[Stored items]
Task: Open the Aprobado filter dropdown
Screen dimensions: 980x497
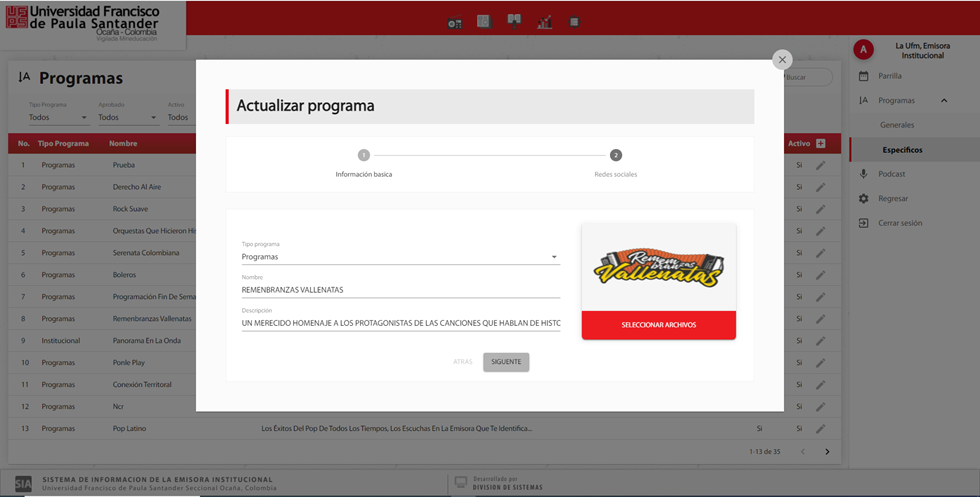Action: point(127,117)
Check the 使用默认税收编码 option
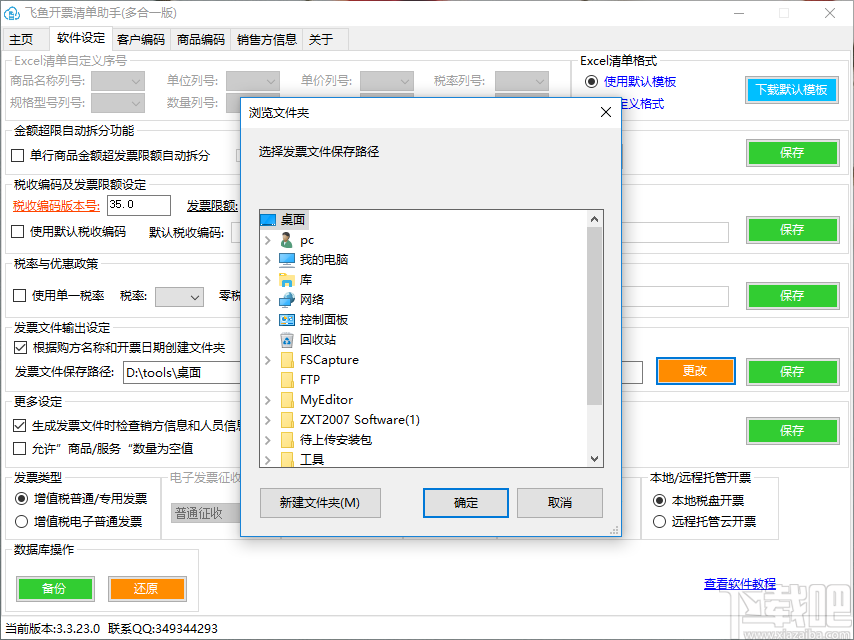Viewport: 854px width, 640px height. tap(17, 231)
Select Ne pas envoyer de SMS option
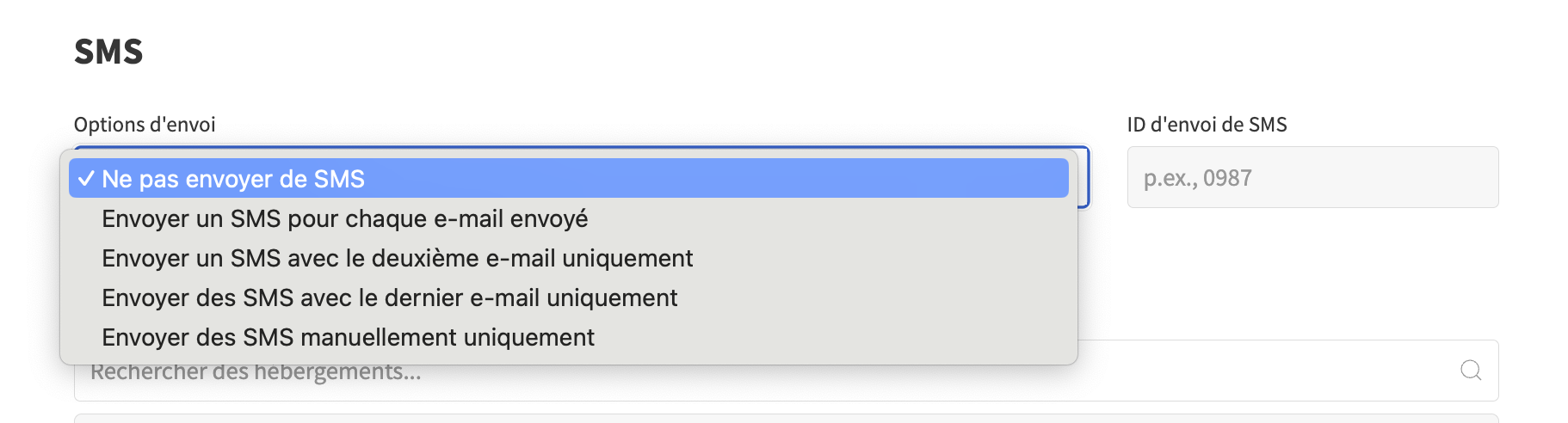The height and width of the screenshot is (423, 1568). coord(568,178)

> _Exercise brief_: Since only the text is wanted, repeat all the records above exactly and omit the pictures.

> _Response below_:
Task: Open the Aprobado filter dropdown
Screen dimensions: 980x497
Action: point(127,117)
Check the 使用默认税收编码 option
Viewport: 854px width, 640px height. tap(17, 231)
Select Ne pas envoyer de SMS option
The height and width of the screenshot is (423, 1568). coord(568,178)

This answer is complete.